From the outside, we can judge their technique, but how do we begin to understand the internal difference? One is performing a task; the other is living a truth. This gap between technical execution and authentic being is the space Gordon Marino has explored for decades, not just in the classroom but in the boxing gym. As a professor of philosophy and the long-time boxing coach at St. Olaf College, Marino grew frustrated with ethics being taught as a sterile, abstract puzzle. He saw young people who could ace an exam on Aristotle's virtues but couldn't summon the courage to face a difficult conversation. He wrote Ethics to pull philosophy out of the ivory tower and put it back in the ring of everyday life, offering a way to train our character for the fights that truly matter.
Module 1: The Curse and Gift of Ambiguity
We often think of ambiguity as a problem to be solved. A bug in the system. De Beauvoir argues the opposite. She says ambiguity is the core feature of human existence.
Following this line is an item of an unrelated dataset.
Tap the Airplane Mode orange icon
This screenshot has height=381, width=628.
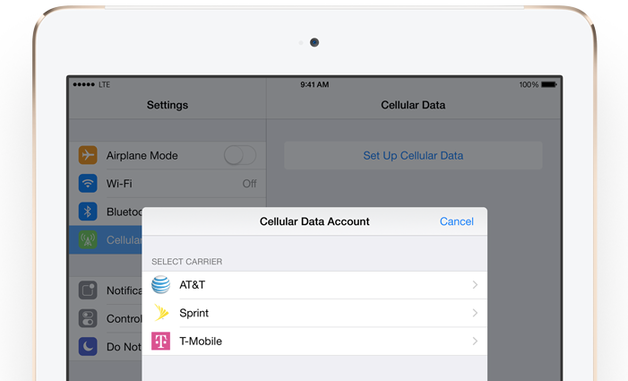coord(88,155)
We are a union of mind and body. We are subjects who feel free, who dream and plan. But we are also objects in a physical world, subject to gravity, biology, and death. This tension is permanent. It’s the central conflict of our lives.
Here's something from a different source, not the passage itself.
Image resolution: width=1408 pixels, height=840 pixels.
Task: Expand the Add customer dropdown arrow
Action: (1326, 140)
From this starting point, de Beauvoir builds her entire ethical framework. Acknowledge that human existence is fundamentally a contradiction. You are both a god-like consciousness, the center of your own universe, and a fragile creature, a speck of dust in the cosmos. You can imagine infinity, but your time is finite. You feel like the main character, yet you know you are just one of eight billion. Philosophical systems throughout history have tried to resolve this. They either deny our physical bodies in favor of a pure spirit or reduce our consciousness to mere chemical reactions. De Beauvoir says these are evasions. True ethics begins when you stop trying to escape the contradiction and learn to live within it.
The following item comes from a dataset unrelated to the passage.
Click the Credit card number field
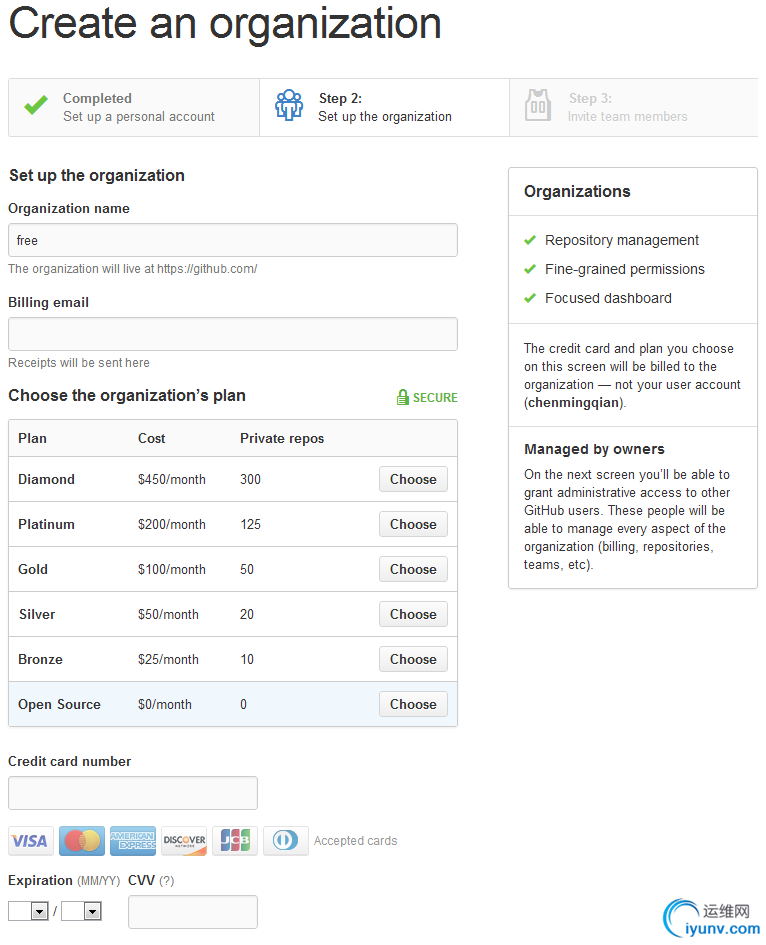pyautogui.click(x=133, y=793)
So what happens next? This is where freedom enters the picture. Because our existence is not pre-defined, we are "condemned to be free." This is a famous existentialist idea. It means we are thrown into the world without a script. We must invent our own meaning. Your freedom is the source of all value, but it is a burden you must actively carry. Values don't exist out in the world, waiting to be discovered. They are created and sustained by our choices. Think of a startup founder. There is no pre-existing rule that says her product should exist. She wills it into existence through her conviction and action. She creates its value. In the same way, your life's meaning is something you build, choice by choice.
This brings us to a crucial point. If we are the source of value, what stops us from becoming tyrants? De Beauvoir’s answer is a radical redefinition of what it means to be free. Your personal freedom is only real when you will the freedom of others. This is a logical conclusion. If freedom is the basis of all value, then to value your own freedom, you must value the very source of value itself. And that source exists in every other person. When you oppress someone, you are attacking the principle of freedom that justifies your own existence. You are sawing off the branch you're sitting on. This is why a leader who crushes dissent to achieve a goal ultimately hollows out her own project. She is destroying the very thing that gives her actions meaning.